## Exercise goal:
Only the lines below starting at the one that contains "[PayPal] (1014, 1881)" and ending at the one that contains "Mijn bestellingen (1244, 1488)" are to be reproduced, exactly and with both ends kept.

## Task material:
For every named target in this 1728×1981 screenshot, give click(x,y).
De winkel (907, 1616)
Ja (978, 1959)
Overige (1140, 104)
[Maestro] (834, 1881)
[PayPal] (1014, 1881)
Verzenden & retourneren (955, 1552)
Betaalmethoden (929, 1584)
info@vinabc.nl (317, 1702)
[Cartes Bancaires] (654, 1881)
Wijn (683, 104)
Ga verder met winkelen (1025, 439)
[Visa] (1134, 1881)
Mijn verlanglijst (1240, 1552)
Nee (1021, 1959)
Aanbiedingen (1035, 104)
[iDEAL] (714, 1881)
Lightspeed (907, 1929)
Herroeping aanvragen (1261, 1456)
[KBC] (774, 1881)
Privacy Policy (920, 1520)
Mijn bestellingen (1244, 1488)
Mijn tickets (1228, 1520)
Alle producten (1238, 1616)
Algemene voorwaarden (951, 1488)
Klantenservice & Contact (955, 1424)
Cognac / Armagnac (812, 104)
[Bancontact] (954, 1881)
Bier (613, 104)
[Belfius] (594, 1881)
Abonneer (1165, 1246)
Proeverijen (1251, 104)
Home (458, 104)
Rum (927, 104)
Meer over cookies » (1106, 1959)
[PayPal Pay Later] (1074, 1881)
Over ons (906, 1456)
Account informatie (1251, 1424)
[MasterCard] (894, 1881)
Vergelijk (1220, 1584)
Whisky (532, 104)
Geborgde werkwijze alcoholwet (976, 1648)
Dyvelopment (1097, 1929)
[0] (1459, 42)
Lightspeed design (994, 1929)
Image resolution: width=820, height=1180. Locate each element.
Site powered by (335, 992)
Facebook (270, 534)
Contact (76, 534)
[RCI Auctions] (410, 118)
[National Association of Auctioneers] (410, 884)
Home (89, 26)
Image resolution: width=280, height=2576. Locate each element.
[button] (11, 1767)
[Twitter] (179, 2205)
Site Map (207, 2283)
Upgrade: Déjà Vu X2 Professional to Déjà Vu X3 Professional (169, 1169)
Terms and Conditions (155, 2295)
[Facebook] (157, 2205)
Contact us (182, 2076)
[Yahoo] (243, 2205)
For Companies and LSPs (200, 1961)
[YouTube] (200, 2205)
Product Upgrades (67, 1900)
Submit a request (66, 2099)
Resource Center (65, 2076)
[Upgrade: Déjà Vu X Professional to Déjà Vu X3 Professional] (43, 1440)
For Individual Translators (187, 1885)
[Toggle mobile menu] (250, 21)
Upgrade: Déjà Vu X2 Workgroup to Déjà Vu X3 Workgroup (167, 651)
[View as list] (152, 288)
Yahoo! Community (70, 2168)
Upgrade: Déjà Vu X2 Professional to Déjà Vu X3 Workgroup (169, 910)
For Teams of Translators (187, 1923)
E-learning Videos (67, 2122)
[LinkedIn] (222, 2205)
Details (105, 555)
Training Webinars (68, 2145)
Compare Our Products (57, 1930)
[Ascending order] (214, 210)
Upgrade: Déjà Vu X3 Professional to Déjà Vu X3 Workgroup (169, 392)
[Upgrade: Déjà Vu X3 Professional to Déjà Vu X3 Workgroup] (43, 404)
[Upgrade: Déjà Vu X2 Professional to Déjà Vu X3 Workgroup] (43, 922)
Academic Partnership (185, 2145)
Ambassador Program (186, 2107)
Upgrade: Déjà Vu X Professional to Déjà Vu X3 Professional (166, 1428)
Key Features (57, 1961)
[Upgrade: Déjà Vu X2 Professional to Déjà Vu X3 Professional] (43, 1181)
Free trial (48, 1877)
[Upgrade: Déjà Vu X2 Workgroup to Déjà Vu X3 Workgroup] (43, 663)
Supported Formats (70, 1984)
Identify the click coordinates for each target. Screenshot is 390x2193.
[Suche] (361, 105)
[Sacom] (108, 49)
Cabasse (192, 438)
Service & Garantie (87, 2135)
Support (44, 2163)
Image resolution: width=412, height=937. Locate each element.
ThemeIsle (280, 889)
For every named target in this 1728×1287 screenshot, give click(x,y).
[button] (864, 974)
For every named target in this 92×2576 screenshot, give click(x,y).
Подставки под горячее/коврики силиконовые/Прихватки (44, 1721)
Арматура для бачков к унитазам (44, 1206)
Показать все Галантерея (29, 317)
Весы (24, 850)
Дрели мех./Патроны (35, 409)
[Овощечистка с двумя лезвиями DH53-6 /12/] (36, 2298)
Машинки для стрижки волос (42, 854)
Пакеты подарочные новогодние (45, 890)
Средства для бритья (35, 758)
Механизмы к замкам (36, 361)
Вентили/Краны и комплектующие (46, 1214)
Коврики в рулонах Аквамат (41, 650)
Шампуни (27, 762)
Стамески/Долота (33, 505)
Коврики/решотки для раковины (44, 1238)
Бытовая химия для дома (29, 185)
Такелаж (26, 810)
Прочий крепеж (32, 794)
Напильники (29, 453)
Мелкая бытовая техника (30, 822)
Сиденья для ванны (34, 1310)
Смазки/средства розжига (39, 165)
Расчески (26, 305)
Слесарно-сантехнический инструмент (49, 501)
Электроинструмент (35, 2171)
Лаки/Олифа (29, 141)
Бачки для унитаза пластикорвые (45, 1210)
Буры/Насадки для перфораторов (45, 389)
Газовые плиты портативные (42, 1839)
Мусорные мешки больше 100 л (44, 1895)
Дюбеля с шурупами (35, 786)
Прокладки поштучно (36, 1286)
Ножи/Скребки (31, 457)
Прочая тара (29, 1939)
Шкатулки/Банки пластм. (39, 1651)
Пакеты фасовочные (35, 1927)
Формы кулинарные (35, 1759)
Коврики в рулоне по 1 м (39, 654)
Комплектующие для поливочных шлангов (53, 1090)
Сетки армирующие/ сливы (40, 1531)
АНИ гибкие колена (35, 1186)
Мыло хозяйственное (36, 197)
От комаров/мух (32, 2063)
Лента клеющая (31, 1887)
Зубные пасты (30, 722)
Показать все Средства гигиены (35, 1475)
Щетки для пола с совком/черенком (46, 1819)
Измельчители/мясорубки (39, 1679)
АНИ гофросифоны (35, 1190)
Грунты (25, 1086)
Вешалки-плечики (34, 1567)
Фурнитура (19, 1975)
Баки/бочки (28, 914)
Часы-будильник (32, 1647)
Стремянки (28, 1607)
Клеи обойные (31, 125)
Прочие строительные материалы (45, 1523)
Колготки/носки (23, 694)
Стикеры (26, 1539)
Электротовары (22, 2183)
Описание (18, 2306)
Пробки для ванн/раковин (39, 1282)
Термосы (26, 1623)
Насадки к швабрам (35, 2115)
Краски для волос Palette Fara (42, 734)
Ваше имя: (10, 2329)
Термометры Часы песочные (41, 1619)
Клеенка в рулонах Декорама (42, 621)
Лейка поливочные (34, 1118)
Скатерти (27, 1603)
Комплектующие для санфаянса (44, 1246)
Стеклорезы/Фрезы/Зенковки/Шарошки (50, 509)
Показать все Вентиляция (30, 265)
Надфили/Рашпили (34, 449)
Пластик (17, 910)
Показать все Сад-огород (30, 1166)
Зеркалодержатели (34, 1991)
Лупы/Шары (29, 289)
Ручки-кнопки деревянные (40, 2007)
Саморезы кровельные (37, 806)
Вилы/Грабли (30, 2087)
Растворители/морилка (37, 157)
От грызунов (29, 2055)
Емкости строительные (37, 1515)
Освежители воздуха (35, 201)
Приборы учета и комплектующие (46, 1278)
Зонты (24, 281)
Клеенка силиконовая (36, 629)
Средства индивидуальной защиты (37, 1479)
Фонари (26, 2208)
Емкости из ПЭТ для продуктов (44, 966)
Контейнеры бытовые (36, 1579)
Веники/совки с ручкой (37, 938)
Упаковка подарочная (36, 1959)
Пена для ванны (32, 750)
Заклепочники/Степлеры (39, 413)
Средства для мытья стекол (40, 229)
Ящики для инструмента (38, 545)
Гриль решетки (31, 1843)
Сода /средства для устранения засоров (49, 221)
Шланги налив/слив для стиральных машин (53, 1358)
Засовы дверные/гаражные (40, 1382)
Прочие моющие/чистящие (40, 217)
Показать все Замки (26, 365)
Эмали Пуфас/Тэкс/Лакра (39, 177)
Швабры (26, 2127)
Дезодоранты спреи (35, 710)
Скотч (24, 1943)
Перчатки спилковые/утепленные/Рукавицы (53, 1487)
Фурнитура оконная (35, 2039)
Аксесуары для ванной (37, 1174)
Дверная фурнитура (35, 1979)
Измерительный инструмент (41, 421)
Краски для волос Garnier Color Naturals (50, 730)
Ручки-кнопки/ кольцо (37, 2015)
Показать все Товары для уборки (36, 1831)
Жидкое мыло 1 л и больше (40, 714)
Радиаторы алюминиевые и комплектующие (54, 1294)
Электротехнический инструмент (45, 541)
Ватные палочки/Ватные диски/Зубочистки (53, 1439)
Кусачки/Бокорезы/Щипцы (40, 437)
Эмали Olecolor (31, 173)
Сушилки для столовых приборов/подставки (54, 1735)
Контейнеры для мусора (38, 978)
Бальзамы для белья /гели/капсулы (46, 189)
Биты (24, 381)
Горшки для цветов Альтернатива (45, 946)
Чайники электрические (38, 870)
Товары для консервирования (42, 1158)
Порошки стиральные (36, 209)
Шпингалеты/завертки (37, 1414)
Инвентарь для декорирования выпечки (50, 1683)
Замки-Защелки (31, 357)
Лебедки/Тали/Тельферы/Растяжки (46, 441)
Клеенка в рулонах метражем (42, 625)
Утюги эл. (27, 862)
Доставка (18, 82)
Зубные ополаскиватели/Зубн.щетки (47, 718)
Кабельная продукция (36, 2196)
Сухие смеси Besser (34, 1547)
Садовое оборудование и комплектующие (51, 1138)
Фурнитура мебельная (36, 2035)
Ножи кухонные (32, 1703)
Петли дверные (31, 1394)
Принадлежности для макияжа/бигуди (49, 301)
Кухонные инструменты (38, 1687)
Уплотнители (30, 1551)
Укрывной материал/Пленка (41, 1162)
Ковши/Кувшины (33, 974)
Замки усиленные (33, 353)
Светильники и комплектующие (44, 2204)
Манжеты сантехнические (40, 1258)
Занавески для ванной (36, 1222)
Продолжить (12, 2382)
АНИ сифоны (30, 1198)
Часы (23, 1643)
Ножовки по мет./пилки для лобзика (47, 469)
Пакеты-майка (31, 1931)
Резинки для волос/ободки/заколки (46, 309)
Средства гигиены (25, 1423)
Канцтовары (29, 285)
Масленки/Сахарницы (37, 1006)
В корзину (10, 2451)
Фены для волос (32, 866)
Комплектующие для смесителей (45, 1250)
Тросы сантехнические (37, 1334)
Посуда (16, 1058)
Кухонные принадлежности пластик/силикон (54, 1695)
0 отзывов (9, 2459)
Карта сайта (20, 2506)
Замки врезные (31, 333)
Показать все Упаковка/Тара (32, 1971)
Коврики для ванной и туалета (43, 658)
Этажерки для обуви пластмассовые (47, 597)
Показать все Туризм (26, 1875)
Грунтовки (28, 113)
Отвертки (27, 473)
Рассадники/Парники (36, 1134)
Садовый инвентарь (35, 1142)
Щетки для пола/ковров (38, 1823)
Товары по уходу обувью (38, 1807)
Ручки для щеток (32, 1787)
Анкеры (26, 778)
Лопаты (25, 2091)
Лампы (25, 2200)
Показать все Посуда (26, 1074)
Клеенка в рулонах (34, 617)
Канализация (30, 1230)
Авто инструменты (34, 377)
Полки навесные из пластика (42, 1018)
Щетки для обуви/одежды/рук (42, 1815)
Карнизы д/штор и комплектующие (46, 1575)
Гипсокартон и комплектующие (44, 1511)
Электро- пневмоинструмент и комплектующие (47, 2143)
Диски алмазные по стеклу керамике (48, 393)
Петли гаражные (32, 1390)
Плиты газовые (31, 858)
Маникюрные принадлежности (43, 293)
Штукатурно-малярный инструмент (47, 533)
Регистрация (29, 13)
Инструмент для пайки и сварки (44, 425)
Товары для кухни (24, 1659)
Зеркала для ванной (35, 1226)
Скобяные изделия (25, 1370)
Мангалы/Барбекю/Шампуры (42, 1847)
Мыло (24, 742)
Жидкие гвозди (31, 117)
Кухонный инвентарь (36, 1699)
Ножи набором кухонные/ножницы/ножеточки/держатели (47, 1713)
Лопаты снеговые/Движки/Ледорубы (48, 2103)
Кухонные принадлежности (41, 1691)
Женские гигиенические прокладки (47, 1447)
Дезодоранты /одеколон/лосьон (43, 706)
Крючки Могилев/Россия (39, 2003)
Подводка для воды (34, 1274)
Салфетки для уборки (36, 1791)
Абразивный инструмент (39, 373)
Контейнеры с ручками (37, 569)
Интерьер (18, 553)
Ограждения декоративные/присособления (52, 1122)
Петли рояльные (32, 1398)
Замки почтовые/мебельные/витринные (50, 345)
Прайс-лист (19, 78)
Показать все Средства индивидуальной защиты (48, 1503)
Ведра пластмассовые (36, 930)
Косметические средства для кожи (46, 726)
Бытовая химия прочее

## Finished task:
[PayPal] (1014, 1881)
Verzenden & retourneren (955, 1552)
Betaalmethoden (929, 1584)
info@vinabc.nl (317, 1702)
[Cartes Bancaires] (654, 1881)
Wijn (683, 104)
Ga verder met winkelen (1025, 439)
[Visa] (1134, 1881)
Mijn verlanglijst (1240, 1552)
Nee (1021, 1959)
Aanbiedingen (1035, 104)
[iDEAL] (714, 1881)
Lightspeed (907, 1929)
Herroeping aanvragen (1261, 1456)
[KBC] (774, 1881)
Privacy Policy (920, 1520)
Mijn bestellingen (1244, 1488)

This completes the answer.